• DECEMBER 26, 2006

Investing: Price Vs Value

"Our favourite holding period is forever." - Warren Buffett

This is the wisdom that has flowed from one of the greatest investors of our times. The man is talking, but who is listening? The bigger question to be asked of those few listening is - 'who is applying'? The richest man, second only to Bill Gates, has time and again proved that value buying always pays off in the long term. His mantra has been to invest in 'businesses' not 'stocks'. The rationale - "If a business does well, the stock follows". In this article, we delve a bit deeper into the principle of value buying and discuss the concept of 'circle of competence' as originally defined by Mr. Buffett.

For beginners, 'value investing' is about buying stocks that are selling 'cheap'. In a sense, a value buyer is a bargain hunter. This, however, does not mean that one should buy any stock that is selling cheap. Value buying is about buying stocks of companies that are trading lower to their intrinsic value (this is what we mean by the term - 'cheap'). Thus, it is not the price of the company's stock that determine weather it is a value buy, but the potential value that the company has. As such, value investing is about being able to invest in companies with a conviction of the value being realised or unlocked over a period of time.

Valuing stocks
The most common method used to find the intrinsic value of a company is the discounted cash flow method, where projections are made of a company's cash flows and a discount rate is applied to these to arrive at their present value. If the value arrived at is higher than what the share is presently trading at, it is a value buy else not. Many a times, to make comparative analysis between companies, the 'price to earnings' ratio (P/E) is used. An investor has a target P/E in mind and will buy a stock as long as it is trading below its target P/E. When share prices rise without a corresponding increase in earnings or when a company's earnings are declining without any corresponding changes (or small change) in stock price, it will automatically lead to a rise in the company's P/E, thus signaling the increased risk levels. This automatic mechanism, which is built into the P/E ratio, is what endears it to the investor community.

Information flow
Value investing, although sound simple on paper, is not so simple to apply practically. This is on account of innumerable factors that affect the stock price movements. While on one hand we have news that apply to the broad market as a whole, on the other there are news that are sector or company specific. The markets are efficient enough to factor in the news flow into the stocks prices. As such, being in coherence with the 'right' kind of news is what is the basis for sound (and safe) value investing.

Circle of competence
For a value investor, the most crucial thing is his ability to pick up value stocks. However, this is easier said the done. While the use of different rates to discount cash flows affect the perception on whether a stock is a value buy or not, it is the assumptions with regards to future earnings that are more likely to have a greater impact on valuations. To be able to forecast earnings correctly, one should be able to build the information flowing into the company's expected earnings forecasts.

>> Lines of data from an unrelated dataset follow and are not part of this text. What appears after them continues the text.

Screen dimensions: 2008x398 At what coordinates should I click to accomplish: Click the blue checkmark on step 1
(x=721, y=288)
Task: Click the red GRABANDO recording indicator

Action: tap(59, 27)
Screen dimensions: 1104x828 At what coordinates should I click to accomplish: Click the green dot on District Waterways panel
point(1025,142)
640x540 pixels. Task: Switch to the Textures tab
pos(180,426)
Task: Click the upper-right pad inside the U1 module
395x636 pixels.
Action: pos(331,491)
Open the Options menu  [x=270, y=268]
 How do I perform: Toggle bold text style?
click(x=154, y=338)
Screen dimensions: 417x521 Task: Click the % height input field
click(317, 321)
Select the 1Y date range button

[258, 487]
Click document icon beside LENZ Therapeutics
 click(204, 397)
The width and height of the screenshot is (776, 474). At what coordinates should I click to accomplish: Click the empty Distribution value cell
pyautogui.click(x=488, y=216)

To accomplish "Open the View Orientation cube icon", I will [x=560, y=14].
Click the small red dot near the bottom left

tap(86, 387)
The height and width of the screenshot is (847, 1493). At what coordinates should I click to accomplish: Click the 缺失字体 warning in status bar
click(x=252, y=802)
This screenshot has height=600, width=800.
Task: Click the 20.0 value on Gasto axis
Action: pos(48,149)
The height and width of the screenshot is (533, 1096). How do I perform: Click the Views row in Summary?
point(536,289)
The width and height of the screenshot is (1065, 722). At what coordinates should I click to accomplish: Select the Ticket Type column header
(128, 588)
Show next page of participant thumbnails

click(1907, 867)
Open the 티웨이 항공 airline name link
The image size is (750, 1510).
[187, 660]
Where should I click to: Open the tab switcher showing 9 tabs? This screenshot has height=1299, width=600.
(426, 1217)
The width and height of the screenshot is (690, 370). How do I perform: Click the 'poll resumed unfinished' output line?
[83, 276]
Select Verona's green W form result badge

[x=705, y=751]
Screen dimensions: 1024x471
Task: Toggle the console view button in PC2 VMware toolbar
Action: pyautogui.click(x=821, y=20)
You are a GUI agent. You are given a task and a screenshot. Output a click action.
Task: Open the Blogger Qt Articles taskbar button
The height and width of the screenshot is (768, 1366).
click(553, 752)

In this light, it can be said that each individual will be in a position to understand a certain business better than others. This understanding will become his area of competence of which he will, over a period of time, be able to evolve a circle of competence. The concept, as is original defined by Warren Buffett, stands to mean: 'an area where an investor can know significantly more than the average investor (called the circle of competence), and focus his efforts on that area'. By developing this, an investor should successfully be able to weave the information flow into his financial model to arrive at a stock's intrinsic value. As is understood, the circle of competence is a process of evolution and cannot be developed overnight. Rather, it has to be built by gaining insight into the company's area(s) of operations, finance, management and the scope of future events that are likely to affect it.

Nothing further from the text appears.